Tarling, Nicholas. British Policy in the Malay Peninsula and Archipelago 1824-1871. Kuala Lumpur: Oxford University Press, 1969.
p. The British aimed under Governor Fullerton to restore the raja of Kedah to his former position relatively free of tribute, and for Siam to disavow all claims to Malay states on the peninsula south of Patani, including Perak, Selangor, Kelantan, and Trengganu.
p. 30. Governor Bannerman, after the close of the Napoleonic War, determined to develop Malay tin resources by establishing a settlement on Pulau Pangkor off Perak, and by opening negotiations with the rajas of Perak, Selangor, and Kedah (the last of which controlled routes to Patani). This had been disrupted by the 1819 invasion by Siam. Clubley believed that a challenge to Siam would lead naturally to a revival of the trade with Patani.
p. 31. Late in 1823, Maingy formed a depot for tin on the Muda River with a view to encouraging trade with Patani from Wellesley.
p. 43. In August 1832, the British reported Siamese warships arriving in Trengganu that claimed they were pursuing Patani rebels, but Bonham, then Resident Councillor at Singapore, had thought they might openly attack Kelantan and Trengganu (and he cites the Burney treaty).
p. 44. The Siamese Phra Klang (Siamese Foreign Minister) visited Kelantan and fined the raja for harboring the raja of Patani. He cites Moor’s 1837 work, p. 201.
Wyatt, David K. Thailand: A Short History. New Haven: Yale University Press, 1982.
p. 151. By 1785, the Burmese were taking control of southern Siam without much resistance. At that moment, the army of the uparat entered the peninsula. The Burmese army, afraid of being cut off, retreated north, ultimately back to Burma. Rama I then ordered the uparat to consolidate Siam’s position over the south. Patani initially resisted but was defeated and had a new ruler imposed upon them. The other southern states of Kedah, Kelantan, and Terengganu all soon fell into line and began paying tribute once more. Furthermore, the ruler of Songkla, a relative newcomer of Chinese origins, was put in charge of Siam’s relations with all of the southern Malay tributary states and reported directly to Bangkok. Wyatt speculates that Patani probably rebelled because it believed Thonburi to have already fallen or that they believed Siam would not be able to resist Burmese military power.
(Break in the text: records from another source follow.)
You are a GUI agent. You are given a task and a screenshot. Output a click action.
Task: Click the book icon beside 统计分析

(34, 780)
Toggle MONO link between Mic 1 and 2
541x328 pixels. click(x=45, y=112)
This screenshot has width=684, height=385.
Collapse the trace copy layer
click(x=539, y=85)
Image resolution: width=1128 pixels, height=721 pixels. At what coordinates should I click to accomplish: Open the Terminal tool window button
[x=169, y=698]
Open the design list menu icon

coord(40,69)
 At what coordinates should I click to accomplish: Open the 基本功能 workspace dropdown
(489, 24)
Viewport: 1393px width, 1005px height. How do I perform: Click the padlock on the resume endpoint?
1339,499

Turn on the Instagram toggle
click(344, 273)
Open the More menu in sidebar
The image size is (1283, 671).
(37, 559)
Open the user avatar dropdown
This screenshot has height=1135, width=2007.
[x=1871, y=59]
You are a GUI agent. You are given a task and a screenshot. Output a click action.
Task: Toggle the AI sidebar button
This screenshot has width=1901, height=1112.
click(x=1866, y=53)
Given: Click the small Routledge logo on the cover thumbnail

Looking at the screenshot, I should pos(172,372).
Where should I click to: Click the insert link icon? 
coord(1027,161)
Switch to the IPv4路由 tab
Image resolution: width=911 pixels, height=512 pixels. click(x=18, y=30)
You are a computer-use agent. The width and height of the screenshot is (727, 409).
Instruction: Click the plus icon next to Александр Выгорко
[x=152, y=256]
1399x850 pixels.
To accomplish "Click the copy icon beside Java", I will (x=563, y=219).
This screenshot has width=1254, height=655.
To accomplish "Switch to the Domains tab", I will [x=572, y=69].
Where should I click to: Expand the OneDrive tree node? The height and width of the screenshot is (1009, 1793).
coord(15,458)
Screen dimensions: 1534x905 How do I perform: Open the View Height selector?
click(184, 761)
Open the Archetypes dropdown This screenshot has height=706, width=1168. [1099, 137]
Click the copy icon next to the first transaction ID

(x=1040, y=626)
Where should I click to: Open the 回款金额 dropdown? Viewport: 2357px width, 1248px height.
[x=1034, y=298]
p. 158. The ruler who had been installed by the uparat in 1785 again attempted to organized renewed resistance to Siamese rule, as a result of which a new Siamese expedition was sent into the state in 1791 to install yet another ruler.
p. 169. In the Burney Treaty of 1826, Siam’s position in Kedah, Kelantan, Terengganu, and Patani was recognized and a border between British Burma and Siam was established.
p. 172. Trouble erupted in the south first in Kedah in 1831, when supporters of the exiled Sultan Ahmad launched a rebellion that managed to expel Siamese officials stationed there. The governor of Nakhon Si Thammarat, Chaophraya Nakhon (Noi), began to levy an army and asked Songkla and Patani to do the same. Songkla resisted and Patani again rebelled. Patani had been divided into seven petty states under Songkla’s control since 1817, but these states now joined forces in what they thought was an opportunity to end Siam’s overlordship. When they attacked Songkla, the latter had to appeal to Bangkok for aid, and even the four armies Siam sent were insufficient to repulse the Patani Malays, who were supported by Kelantan and Terengganu. Additional forces were sent to the region and were reinforced in early 1832 by the Nakhon Si Thammarat armies, which had succeeded in recapturing Kedah and reinstalling Siamese government there. By mid-year, the seven states of Patani were subdued, and new governors were appointed to most of the states, including Siamese in Patani itself and in Yaring.
p. 173. Scarcely a decade after the 1831-32 rebellion, a similar scene played out again. Supporters of Sultan Ahmad rebelled in 1838 and advanced on Songkla and Patani. A few months later, in early 1839, the Siamese counter-attacked from Nakhon and Songkla, and by late March they had reconquered Kedah. Meanwhile, Kelantan fell into civil war and only by outside military intervention were the two parties reconciled.